裏日記「B面」

工房しはんが日々、ふと感じたり、しみじみとふけったり、ぴんとひらめいたり、つくづくと考えたりしてること。

豆知識・・・なのかどうか

2018年11月19日 06時39分31秒 | サイエンス・ガクジュツ的な
カミオカンデがニュートリノを観測するメカニズムがいまいちよくわからなかったんだけど、ようやく理解できたよ。
みんな、知りたいよね?
あのね、超音速飛行機が音速を超える瞬間、ドップラー効果による衝撃波が発生するじゃん。

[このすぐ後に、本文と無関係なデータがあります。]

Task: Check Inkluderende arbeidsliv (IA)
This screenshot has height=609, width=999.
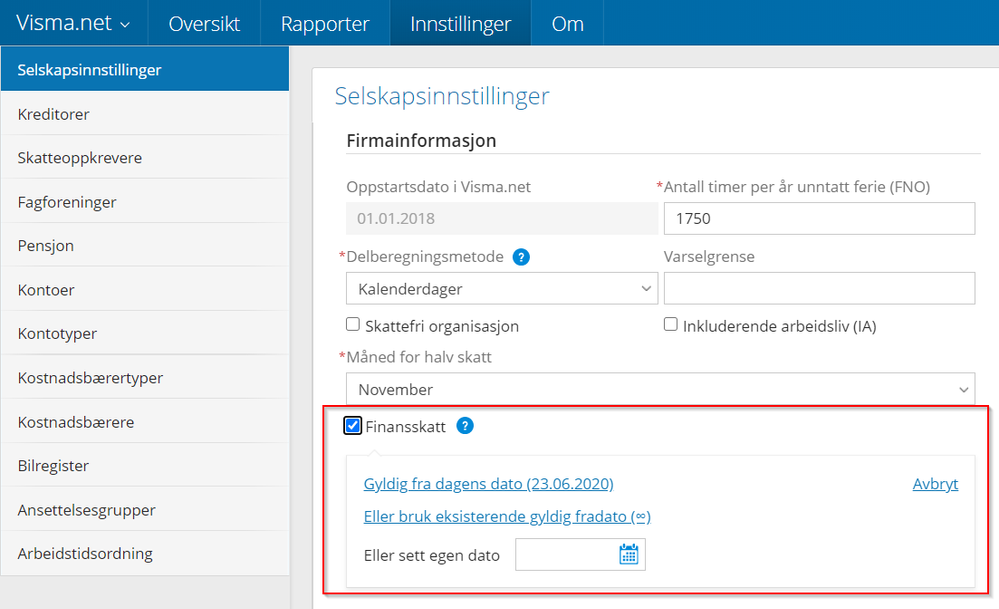Action: (x=669, y=322)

動いてる物体から発生する音の波長が進行方向に向けて圧縮されて高音になるのが、ドップラー効果。
さらに超音速で動く物体ともなれば、前方で圧縮されて圧縮されて詰まりに詰まった音の壁を、ついには自身が突き抜けてしまう。
自分が出すすべての音を、自身が突き抜け、背後に追いやってしまうわけだ。
ドカーン!
ここで発生するのが、衝撃波。
さて、こいつを光の波長に置き換えてみる。
高速で飛ぶ物体が出す光もまた、ドップラー効果によって前方に波を圧縮させてる。
具体的に言うと、こちらに向かってくる白い光は青寄りに見え、遠ざかると赤寄りに見えるのだ。

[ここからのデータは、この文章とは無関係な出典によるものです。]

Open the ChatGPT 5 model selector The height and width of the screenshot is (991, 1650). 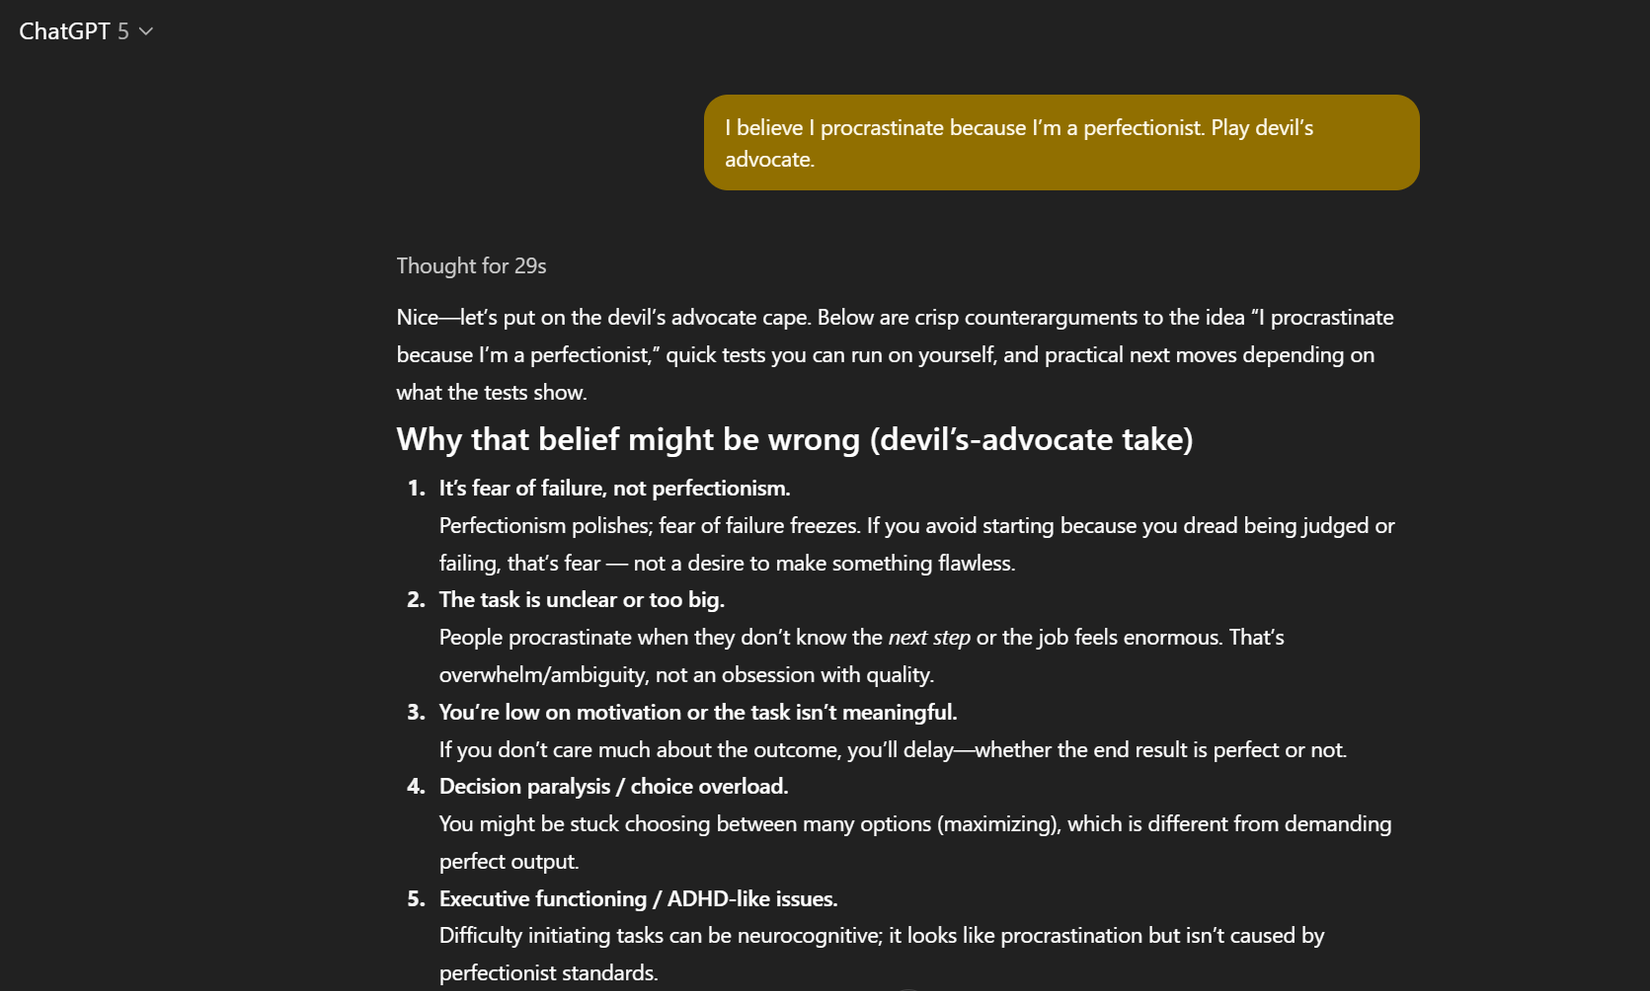click(x=84, y=31)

「夜空に輝く一切の銀河は、地球から遠ざかってる!」と、ハッブル(&最近変更されたところによるとルメートルも)が発見し、宇宙が刻一刻と膨張してることが確認されたわけなんだけど(すなわち、それを逆再生すると、宇宙は一点に向かって縮み、ビッグバンの特異点に収斂する)、これは天体の赤方偏移によってわかったことだよ。
えーと、それでですね、カミオカンデなんだった。
要するに、物質が・・・ここではニュートリノって素粒子なんだけど・・・が光速を超えてくれさえすれば、ドップラー効果により、衝撃波的なものが発生してくれるんで、それを観測したい。

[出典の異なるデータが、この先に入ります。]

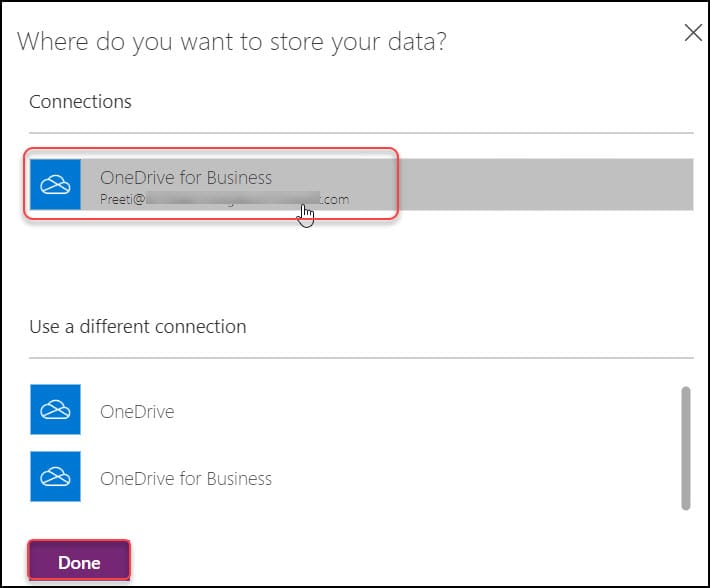Viewport: 710px width, 588px height.
Task: Click the blurred domain part of the email
Action: (233, 199)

観測できれば、「ニュートリノに質量が存在する」って証拠にもなる。
が、この一文にはさまざまな矛盾が含まれてる。
質量を持つものは決して光速には至らない、と特殊相対性理論が言ってるし、そもそも光速はこの世で最速なんだから、そのスピードキングを追い抜くなんてことはあり得ない。
が、水中では違うのだった。
なにしろ、あれほどせっかちな光が、ゆっくりと動いてくださる!
つわけで、鉱山跡の巨大な空間に純粋な水が満たされたわけなんだった。
このデパートほどもある水槽が、カミオカンデね。
さて、ここにニュートリノを突っ込ませる。
水中での光速は、普段の75%。
このスピードなら、追い抜けないこともない。
ところが、どんなものもすり抜けてしまうオバケのような存在が、ニュートリノだ。
何個かを突っ込ませてみても、観測はできない。
が、おびただしい数を突っ込ませれば、どうだろうか?
ニュートリノ自体の観測は難しくても、どれかがまんまんに満たされた水分子とぶつかって、酸素からか水素からか、電子をはじき出してくれる。
この飛び出した電子が、水中ではなぜか光よりも速いらしい。
電子が超光速に至った瞬間に、例のチェレンコフ光ってやつが、つまり超音速における衝撃波のように発生する。
カミオカンデは、この発光を巨大水槽の周囲ぐるりに張り巡らせた増幅器とセンサーで捉える、という装置なのだ。
ニュートリノが押し出す電子から発生するチェレンコフ光・・・
よくこんな小さなサインを感知できるもんだ。
こんなバカげたことを考えて、実際につくっちゃったおなじみの小柴さん(ノーベル賞のおっちゃん)なんだけど、カミオカンデ完成の直後(かつ自身の退任直前)に、383年ぶりなんていうすぐお隣の銀河の超新星爆発にかち合い、ケタ外れのニュートリノが降り注ぐという幸運に恵まれて、そのうちのわずか11個を捕まえることができたんだ。
いやー、実験物理学ってのも面白いもんだね。